Heterometallic Ru–Ir carbonyl clusters as catalyst precursors for hydrogenation and hydrogen transfer reactions

Reaction of [HRu3(CO)11]− (1) with [Ir(COD)Cl]2 in CH2Cl2 under a H2 atmosphere afforded dihydride [H2Ru3Ir(CO)12]− (2), which was quantitatively protonated to H3Ru3Ir(CO)12 (3) by strong acids such as HBF4·Et2O. The related mono-hydride [HRu3Ir(CO)12]2− (4) was obtained by deprotonation of 2 with a strong base such as KOtBu, or by the reaction of 1 with [Ir(CO)4]− in refluxing THF. Hydride carbonyl clusters 2–4 were fully characterized by IR and 1H NMR spectroscopies, and the molecular structures of 2 and 3 were determined by single-crystal X-ray diffraction (SC-XRD). The location of the hydride ligands within the tetrahedral cages of these clusters was further corroborated by computational studies employing DFT methods. Clusters 2–4 were tested as catalyst precursors for transfer hydrogenation on the model substrate 4-fluoroacetophenone, using iPrOH as a solvent and a hydrogen source.
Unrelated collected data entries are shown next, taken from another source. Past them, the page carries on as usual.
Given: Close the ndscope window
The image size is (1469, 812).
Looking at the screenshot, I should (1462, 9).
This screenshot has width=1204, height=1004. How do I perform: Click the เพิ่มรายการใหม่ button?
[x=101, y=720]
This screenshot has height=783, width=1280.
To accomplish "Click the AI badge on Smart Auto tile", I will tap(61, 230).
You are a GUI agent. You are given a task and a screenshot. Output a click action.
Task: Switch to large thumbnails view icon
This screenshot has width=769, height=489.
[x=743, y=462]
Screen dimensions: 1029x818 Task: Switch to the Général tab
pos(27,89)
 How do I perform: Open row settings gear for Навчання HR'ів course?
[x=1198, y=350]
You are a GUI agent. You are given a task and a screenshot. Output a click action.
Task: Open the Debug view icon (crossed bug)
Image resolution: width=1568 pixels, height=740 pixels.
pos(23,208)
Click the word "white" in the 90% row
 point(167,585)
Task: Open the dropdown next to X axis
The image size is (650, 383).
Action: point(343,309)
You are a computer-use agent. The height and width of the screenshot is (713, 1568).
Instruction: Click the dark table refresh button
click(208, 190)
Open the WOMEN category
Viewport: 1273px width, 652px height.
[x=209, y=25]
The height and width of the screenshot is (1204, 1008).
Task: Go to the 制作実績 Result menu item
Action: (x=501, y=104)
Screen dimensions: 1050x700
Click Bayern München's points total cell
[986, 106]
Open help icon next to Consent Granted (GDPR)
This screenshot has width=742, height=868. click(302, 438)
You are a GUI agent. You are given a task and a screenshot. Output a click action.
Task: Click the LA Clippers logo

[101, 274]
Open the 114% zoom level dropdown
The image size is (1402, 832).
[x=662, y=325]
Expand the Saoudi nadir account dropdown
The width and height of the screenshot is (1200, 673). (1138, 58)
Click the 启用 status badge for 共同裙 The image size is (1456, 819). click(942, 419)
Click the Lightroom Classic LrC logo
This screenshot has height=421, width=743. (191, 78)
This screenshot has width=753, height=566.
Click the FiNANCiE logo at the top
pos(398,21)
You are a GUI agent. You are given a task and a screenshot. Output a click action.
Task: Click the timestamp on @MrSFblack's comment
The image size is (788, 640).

The results obtained using these heterometallic Ru–Ir clusters were compared to those using homometallic 1, evidencing a significant difference, particularly regarding the effect of the base on catalysis. Heterometallic cluster 2 was also tested in the hydrogenation of trans-cinnamaldehyde in iPrOH at refluxing temperature both under N2 and H2 atmospheres, and H2 pressure.